Out of the Humidor
From the Print Edition:
Tiger Woods, May/June 2008
(continued from page 1)
Regardless of their careers, a plumber, doctor, lawyer or sports figure all share the respect of one another because they have a common denominator: a love for a good cigar.
The rewards each shares in this ritual are diverse. All discover they are not alone; they get a chance to vent, espouse their opinions and gain a new level of confidence from the respect they receive from the group. The bottom-line benefit for most of a cigar shop's patrons is a recharged battery and the knowledge that no matter how their day goes, there is an extended family waiting to hear the good, bad and the ugly while enjoying a great smoke. Personally, I find my cigar shop much more effective and a lot cheaper than visiting with a neurotic $250-an-hour psychiatrist.

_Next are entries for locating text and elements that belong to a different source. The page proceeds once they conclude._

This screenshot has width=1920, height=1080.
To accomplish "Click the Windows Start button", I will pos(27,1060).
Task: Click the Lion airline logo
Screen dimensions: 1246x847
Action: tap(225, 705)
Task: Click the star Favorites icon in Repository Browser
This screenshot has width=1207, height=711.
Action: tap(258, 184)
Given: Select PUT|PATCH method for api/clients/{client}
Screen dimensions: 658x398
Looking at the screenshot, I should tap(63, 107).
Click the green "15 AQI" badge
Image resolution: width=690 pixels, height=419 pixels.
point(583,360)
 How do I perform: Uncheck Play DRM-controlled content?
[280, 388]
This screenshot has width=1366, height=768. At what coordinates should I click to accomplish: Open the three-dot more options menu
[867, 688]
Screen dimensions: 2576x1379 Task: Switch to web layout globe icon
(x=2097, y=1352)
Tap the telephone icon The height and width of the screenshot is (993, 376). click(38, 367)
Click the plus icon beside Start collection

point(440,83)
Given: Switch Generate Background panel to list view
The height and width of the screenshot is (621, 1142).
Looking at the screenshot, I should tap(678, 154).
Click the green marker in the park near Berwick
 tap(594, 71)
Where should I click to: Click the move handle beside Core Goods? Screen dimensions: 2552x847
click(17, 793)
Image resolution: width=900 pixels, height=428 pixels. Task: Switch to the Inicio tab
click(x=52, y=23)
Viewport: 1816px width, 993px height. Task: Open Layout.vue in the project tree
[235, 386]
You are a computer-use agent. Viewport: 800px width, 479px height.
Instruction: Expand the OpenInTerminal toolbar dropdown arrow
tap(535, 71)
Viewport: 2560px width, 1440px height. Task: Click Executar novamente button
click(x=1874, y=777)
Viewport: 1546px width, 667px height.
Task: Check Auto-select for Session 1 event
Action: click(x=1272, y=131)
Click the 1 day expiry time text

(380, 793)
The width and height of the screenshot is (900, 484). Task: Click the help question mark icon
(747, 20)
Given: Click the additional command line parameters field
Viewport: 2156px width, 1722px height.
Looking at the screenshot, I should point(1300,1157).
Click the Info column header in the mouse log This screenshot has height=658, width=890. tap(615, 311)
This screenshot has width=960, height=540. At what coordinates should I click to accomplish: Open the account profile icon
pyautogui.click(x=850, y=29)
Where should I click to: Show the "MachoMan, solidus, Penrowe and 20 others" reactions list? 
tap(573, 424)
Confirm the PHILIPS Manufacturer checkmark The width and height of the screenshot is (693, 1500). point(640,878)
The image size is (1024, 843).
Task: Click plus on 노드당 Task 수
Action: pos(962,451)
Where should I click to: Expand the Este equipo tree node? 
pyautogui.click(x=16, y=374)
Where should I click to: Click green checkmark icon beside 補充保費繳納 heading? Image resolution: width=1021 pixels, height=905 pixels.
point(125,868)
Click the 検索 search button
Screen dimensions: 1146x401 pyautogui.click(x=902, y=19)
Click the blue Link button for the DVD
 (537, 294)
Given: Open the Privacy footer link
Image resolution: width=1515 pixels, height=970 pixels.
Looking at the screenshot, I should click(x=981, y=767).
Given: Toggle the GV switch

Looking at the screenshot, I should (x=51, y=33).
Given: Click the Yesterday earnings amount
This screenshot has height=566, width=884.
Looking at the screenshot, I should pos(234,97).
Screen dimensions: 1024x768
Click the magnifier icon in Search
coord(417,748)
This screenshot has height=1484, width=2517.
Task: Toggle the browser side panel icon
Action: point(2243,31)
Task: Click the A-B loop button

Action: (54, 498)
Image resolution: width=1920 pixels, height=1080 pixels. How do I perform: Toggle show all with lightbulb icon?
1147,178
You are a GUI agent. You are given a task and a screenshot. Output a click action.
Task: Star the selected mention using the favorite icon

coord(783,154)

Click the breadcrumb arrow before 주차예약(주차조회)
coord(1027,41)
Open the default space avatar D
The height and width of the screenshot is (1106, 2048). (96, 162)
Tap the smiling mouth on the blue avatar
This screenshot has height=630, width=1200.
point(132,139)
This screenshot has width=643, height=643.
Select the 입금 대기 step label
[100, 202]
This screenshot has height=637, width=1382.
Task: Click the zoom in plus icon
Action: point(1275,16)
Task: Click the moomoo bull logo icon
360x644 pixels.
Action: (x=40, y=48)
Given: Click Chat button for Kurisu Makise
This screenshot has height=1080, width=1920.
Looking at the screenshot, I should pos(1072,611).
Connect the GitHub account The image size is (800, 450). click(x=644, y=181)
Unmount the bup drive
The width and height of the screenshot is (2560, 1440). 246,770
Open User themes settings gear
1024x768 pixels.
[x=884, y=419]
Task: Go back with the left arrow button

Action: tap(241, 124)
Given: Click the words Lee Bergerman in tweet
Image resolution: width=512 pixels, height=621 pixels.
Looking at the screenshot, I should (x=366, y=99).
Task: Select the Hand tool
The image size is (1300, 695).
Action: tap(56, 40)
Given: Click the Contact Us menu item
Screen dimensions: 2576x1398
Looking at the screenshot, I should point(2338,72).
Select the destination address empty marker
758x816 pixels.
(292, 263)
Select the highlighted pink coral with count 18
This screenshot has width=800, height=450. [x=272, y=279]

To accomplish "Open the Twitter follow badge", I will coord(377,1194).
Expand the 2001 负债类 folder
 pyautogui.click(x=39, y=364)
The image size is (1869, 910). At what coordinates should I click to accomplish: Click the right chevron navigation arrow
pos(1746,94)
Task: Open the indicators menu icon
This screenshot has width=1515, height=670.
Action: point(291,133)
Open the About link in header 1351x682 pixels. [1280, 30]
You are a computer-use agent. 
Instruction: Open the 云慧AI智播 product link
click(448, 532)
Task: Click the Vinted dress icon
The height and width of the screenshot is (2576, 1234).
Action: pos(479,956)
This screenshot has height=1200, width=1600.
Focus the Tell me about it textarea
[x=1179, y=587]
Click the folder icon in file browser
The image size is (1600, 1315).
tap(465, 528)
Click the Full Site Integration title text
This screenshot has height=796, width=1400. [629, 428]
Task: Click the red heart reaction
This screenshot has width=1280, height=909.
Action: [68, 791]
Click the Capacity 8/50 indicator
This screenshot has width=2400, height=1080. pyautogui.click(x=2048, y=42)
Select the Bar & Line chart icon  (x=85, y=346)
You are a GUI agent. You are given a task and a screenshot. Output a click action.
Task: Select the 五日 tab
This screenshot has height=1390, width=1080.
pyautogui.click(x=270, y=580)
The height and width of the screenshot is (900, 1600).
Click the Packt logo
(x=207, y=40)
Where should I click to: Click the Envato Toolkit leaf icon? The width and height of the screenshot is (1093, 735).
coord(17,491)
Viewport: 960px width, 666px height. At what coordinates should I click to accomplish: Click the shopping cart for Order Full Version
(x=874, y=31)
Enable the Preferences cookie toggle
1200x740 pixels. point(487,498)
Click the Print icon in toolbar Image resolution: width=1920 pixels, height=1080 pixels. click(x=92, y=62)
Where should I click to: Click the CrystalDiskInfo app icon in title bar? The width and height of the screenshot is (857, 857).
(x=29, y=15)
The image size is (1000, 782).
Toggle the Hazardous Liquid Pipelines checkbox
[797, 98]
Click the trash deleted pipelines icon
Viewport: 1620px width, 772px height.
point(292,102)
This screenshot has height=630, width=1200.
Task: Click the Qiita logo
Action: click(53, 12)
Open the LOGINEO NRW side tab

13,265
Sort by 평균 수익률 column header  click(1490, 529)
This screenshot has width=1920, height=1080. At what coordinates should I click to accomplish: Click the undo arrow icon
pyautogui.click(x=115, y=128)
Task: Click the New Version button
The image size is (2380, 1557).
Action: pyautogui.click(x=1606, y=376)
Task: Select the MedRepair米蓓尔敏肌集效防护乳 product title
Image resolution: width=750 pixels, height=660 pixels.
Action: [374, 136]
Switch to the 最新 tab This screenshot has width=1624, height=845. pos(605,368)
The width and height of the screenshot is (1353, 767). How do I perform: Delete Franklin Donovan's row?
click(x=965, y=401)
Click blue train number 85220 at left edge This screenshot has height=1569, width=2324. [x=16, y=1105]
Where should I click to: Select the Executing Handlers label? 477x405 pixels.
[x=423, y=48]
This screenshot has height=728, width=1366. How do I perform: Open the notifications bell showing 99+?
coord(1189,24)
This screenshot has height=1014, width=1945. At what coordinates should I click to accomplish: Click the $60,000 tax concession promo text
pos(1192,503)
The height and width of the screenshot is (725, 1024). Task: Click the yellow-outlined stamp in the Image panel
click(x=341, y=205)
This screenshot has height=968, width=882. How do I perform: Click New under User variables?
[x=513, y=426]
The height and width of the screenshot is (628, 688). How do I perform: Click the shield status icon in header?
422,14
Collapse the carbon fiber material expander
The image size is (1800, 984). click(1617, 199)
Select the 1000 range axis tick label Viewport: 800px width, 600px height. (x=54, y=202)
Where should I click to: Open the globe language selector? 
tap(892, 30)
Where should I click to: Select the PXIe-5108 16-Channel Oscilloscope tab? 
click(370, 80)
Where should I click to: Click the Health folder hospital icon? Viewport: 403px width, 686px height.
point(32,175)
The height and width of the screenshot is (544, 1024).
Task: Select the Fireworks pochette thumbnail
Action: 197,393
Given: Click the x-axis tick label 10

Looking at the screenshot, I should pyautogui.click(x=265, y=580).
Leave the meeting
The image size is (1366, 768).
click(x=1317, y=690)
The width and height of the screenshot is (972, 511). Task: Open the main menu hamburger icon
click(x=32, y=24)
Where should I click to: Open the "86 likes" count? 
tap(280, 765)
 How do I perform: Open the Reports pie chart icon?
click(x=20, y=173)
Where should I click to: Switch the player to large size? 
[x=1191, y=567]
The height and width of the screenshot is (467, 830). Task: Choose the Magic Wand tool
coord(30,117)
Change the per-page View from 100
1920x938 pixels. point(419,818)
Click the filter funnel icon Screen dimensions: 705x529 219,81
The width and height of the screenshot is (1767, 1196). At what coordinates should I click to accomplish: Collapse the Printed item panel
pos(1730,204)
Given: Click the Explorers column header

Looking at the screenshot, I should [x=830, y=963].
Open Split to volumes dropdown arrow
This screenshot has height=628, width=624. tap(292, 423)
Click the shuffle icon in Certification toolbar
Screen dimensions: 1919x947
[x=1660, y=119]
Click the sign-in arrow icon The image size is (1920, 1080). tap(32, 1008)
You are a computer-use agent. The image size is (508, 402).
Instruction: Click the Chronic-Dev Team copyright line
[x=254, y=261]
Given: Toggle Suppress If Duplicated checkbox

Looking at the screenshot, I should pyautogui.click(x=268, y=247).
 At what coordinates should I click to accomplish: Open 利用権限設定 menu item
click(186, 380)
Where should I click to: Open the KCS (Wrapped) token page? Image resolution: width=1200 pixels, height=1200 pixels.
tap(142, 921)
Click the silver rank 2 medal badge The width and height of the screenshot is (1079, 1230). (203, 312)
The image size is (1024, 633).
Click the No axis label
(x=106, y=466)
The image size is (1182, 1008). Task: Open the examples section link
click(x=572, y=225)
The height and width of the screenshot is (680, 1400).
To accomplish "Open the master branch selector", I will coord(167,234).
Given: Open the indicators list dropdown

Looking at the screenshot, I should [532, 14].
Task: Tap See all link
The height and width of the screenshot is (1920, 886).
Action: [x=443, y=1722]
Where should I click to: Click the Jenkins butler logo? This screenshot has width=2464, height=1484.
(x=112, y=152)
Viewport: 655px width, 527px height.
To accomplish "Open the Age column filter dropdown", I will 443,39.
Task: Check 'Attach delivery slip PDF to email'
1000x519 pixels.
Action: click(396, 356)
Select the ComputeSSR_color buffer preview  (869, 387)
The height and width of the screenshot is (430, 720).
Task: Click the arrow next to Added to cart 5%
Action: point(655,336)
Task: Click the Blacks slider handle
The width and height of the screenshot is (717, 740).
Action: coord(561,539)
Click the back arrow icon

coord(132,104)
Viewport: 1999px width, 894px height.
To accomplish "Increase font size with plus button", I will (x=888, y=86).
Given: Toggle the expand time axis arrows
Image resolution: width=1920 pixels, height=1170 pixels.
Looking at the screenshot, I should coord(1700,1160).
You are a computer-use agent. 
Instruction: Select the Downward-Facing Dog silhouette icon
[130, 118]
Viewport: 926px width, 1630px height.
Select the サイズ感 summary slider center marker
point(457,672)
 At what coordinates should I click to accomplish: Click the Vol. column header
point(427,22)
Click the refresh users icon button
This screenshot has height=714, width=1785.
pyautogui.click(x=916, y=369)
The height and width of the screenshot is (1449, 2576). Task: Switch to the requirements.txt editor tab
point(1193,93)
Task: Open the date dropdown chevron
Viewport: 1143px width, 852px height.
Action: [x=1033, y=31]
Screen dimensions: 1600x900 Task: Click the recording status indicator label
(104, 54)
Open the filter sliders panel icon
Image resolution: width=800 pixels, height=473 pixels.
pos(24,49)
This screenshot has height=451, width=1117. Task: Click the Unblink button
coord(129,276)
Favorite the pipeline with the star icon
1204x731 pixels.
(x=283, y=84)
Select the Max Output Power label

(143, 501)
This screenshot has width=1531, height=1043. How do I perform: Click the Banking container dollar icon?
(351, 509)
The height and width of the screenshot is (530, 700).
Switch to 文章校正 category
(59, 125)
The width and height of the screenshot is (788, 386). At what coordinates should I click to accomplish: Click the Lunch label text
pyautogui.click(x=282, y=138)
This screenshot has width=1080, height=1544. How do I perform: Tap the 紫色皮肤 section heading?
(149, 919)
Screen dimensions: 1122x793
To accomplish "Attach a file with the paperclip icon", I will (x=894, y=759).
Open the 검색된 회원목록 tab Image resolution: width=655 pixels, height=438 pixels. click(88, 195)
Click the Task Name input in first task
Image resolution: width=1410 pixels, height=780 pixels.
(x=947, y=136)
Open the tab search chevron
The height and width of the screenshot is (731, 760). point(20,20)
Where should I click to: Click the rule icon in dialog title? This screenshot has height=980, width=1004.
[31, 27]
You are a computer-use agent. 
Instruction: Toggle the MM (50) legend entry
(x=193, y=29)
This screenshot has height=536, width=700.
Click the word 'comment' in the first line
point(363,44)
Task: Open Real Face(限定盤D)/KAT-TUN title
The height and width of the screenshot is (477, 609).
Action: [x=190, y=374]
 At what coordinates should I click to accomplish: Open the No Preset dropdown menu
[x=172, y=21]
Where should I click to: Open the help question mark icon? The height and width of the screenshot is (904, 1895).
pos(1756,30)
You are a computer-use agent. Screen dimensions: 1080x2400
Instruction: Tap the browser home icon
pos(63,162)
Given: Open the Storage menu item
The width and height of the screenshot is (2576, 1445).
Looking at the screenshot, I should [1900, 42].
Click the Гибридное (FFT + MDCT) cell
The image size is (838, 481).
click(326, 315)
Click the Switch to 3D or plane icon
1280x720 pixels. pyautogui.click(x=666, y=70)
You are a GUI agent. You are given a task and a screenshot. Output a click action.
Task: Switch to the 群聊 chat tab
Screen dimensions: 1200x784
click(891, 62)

When did free speech and a friendly environment to share it become such a threat to this country? How did we allow nonsmokers to take over the Constitution and eliminate our rights to congregate in a place of our own choosing? A cigar shop caters to cigars smokers only. There is no reason for the general public to visit and/or shop in these facilities. If they are not visiting, how can the smoke be a problem? The company line is that it is done in the interest of good health for all. What about mental health? Social interaction is paramount to good mental health. Who knows, we may not have had to add the term "going postal" if those workers had come in for a good cigar and a friendly environment to unload excess stress. America was always the land of opportunity. It gave anyone the chance to build a quality of life in direct proportion to his efforts. Many of these Americans are cigar shop owners and taxpayers who are being destroyed by a few who think they know what's best for everyone. Small-business owners support much more of the tax base than the big corporations. What small businesses will be next in the name of better health? Liquor stores? Fast-food restaurants?
Today, a man's home is not his castle, nor is a man's business.
Shouldn't we be scared to death when we realize that we can no longer smoke in our own backyards, our homes and in our car, as well as our local cigar shop?
Is this attack on smokers really about smoke or is it an attack on free speech, the right to congregate and communicate? The majority does rule, but is the majority making the rules in America today?
I will head over to my local cigar Alamo to share my thoughts with other Americans who have exercised their free will to enjoy my company, views and their own brand of great cigars.